Originally Posted by
T-Mar
While the load directions are different between the front and rear sprockets, the load distribution is not the same. The load is distributed over many more teeth on the front. Depending on the gear combination, the individual tooth load (and consequently the individual link wear) on the rear can be 4X to 5x that on the front. This why rear cogs are typically manufactured from steel, while chainrings can be made from aluminum.
Also, while the rollers can rotate, leading to more even wear, the other wear surfaces are the bushes/flanges on the inner plates and these only pivot though a limited range as the chain wraps around a cog. This, in conjunction with the higher loads at the rear, results in bush/flange wear that is predominantly on one side. Once the flanges wear enough, the pin will start to wear, again predominantly on one side. Attached are pictures showing (extreme) bush/flange and pin wear and how it occurs predominantly on one side. Consequently, periodic reversal of chain direction can extend chain life...
I am surprised to find such detailed photos of the chain's inner wear surfaces, I didn't even consider it worthwhile to search for them!
But I don't consider it likely worthwhile to reverse the chain even once during it's service life on account of roller-to-bush wear.

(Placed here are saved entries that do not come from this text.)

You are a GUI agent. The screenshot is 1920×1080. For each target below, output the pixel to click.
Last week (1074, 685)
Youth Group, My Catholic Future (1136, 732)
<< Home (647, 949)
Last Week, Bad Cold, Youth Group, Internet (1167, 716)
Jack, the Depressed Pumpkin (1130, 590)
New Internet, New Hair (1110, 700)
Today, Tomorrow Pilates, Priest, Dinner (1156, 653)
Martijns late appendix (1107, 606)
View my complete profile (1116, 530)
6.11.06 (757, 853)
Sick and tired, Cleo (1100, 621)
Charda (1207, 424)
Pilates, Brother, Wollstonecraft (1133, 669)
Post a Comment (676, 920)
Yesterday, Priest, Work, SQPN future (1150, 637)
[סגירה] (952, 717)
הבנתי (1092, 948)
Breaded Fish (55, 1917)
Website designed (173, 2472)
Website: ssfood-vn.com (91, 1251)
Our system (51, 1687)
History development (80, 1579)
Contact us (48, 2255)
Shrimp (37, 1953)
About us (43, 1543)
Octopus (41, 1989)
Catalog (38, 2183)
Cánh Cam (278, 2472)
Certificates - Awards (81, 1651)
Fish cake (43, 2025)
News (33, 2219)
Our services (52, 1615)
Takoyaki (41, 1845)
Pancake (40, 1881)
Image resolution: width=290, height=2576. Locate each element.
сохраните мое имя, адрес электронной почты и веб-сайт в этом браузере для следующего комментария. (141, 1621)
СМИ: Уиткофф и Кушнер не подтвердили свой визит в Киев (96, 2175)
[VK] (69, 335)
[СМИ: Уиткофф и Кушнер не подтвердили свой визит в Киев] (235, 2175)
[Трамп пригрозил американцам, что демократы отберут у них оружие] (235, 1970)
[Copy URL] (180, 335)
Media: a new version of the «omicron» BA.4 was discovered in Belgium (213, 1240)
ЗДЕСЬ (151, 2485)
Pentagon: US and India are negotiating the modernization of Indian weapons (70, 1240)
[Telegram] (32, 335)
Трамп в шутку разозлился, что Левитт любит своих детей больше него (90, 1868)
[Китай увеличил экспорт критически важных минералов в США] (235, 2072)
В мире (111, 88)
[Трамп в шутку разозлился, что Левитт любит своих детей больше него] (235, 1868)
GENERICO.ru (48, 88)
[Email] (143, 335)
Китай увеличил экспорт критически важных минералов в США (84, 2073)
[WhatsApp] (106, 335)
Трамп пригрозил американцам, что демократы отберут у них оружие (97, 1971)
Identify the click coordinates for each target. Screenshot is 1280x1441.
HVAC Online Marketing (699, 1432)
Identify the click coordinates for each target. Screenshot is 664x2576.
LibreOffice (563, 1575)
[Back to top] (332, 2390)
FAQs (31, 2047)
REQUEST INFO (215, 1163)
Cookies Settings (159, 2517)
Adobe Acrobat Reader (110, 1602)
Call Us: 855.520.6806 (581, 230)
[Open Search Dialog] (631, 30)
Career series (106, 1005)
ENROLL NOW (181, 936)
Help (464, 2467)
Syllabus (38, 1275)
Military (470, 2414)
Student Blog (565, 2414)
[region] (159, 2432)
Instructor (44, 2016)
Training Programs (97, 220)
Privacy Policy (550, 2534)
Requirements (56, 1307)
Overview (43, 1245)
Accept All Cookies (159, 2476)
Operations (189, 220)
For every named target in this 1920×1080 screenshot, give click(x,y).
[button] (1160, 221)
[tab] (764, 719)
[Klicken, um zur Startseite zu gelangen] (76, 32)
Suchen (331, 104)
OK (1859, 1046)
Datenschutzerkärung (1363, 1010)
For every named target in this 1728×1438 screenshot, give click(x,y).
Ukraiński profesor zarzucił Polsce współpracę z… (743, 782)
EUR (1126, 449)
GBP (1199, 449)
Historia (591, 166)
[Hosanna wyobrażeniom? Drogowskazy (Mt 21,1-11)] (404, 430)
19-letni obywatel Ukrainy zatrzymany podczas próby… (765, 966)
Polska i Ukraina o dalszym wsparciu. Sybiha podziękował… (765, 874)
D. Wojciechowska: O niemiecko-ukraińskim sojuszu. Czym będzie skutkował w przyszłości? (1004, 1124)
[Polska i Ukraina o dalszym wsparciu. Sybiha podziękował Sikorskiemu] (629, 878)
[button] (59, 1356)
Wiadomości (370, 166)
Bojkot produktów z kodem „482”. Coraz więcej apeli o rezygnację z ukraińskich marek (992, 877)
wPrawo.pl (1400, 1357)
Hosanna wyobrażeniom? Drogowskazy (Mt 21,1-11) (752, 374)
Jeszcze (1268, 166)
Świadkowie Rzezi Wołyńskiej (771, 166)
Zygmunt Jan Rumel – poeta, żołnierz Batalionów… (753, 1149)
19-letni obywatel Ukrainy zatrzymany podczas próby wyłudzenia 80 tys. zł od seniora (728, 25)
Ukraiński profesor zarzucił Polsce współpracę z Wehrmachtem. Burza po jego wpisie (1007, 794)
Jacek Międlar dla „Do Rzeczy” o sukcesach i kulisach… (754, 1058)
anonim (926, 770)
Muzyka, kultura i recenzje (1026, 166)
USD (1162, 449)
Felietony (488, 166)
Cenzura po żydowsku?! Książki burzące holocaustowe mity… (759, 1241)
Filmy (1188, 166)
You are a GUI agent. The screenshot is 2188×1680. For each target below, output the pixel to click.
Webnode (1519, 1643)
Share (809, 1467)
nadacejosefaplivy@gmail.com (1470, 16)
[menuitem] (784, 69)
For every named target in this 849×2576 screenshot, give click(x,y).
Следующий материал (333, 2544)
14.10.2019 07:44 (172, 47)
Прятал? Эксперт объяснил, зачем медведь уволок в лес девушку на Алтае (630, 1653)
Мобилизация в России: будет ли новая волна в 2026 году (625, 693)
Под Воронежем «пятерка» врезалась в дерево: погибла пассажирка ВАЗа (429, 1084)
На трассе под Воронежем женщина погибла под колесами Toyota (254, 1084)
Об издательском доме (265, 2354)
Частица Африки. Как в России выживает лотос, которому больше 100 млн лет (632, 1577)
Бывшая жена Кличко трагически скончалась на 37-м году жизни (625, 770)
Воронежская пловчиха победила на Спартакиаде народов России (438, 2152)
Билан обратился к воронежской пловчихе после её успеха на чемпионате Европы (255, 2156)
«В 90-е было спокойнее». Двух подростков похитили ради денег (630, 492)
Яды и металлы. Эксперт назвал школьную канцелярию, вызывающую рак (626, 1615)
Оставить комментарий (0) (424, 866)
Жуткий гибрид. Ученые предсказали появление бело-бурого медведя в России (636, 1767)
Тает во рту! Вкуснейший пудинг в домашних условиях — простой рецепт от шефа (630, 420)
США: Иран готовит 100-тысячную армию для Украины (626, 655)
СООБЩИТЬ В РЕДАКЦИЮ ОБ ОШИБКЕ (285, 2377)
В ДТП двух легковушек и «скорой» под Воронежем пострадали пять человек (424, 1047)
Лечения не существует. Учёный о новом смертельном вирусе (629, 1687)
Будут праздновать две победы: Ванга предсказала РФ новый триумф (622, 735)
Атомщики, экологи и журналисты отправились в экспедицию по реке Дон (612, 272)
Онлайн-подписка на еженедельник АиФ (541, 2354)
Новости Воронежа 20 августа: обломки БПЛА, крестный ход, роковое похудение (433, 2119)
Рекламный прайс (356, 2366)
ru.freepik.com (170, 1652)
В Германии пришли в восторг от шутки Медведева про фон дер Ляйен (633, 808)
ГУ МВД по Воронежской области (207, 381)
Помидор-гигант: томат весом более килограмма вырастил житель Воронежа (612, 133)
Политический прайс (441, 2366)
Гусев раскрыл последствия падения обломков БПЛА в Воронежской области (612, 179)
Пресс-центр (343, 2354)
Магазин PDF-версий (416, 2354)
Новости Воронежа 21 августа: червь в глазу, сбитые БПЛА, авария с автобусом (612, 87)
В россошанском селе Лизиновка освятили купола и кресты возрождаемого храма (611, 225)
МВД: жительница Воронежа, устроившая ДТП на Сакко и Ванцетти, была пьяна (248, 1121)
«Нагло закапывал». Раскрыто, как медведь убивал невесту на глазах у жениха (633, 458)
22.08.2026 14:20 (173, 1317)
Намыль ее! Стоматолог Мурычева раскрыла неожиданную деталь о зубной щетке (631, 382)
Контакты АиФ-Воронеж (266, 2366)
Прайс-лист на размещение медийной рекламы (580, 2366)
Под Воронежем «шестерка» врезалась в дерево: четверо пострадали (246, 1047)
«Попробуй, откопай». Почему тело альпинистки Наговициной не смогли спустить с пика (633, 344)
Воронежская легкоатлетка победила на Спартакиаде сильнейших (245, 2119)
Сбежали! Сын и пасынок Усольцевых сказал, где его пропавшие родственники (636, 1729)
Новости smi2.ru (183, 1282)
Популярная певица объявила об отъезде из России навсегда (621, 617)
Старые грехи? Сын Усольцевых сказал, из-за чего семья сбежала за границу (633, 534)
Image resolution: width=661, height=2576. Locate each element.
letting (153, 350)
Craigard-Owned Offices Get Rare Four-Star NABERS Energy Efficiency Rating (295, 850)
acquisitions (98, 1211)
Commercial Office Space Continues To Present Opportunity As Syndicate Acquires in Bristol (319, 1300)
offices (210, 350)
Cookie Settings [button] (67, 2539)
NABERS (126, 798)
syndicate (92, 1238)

This because once the wear occurs to the more-worn side of the sideplate bushes, it doesn't get put back when the chain is reversed. The lower-wear side gets moved to the higher-wear position, but the wear still contributes to roller freeplay in the loaded direction.
And, speaking of roller free-play, this doesn't contribute to any increase in the chain's pitch, so would not be expected to affect sprocket wear or even the ability to mate with more- or less-worn sprockets. It's kind of irrelevent then, no?
Then there is the severely-worn state of the pictured chain links! While it
would in theory be a good idea to reverse a chain before (as pictured) the bush surfaces were failing asymmetrically, I believe that this chain's wear status is of the order of perhaps 2% or more, which would be about
4X of the recommended replacement point! I can't recall seeing a chain this worn on any modern bike given even a minimum of economy-class servicing, and I've studied many chain link parts over the years.
It's likely that the
pin-to-bush surfaces (independent of the rollers!) have their own wear asymmetry of a different sort, namely that the wear will tend to occur slightly off of the purely length-wise axis, and which would mean that
inside-outing (not reversing) the chain loop might somewhat actually benefit the chain's
effective pitch as it "bends" around the finite radii of the sprockets. I'm not able to measure this however, since all of my chain measuring tools/techniques pull the chain in straight tension as it is measured.
So, for those who are perhaps already removing their chain for some reason during it's service life, perhaps some benefit to the chain's
effective pitch (and thus service life) might be realized by flipping the chain's loop inside-out! But this of course excludes all of the newer, so-called "directional" chains (which aren't so much directional as asymmetric, semantics noted earlier by CliffordK in one of this thread's first replies).
And further, per jackbombay's datapoint, and to the extent that inside-outing the chain loop benefits (reduces) the chain's
effective pitch, I suppose that in the case of a severely-worn chain that this
might actually cause
slipping on the "more-worn" (than the flipped chain's pitch) sprockets that the worn chain was wedded to!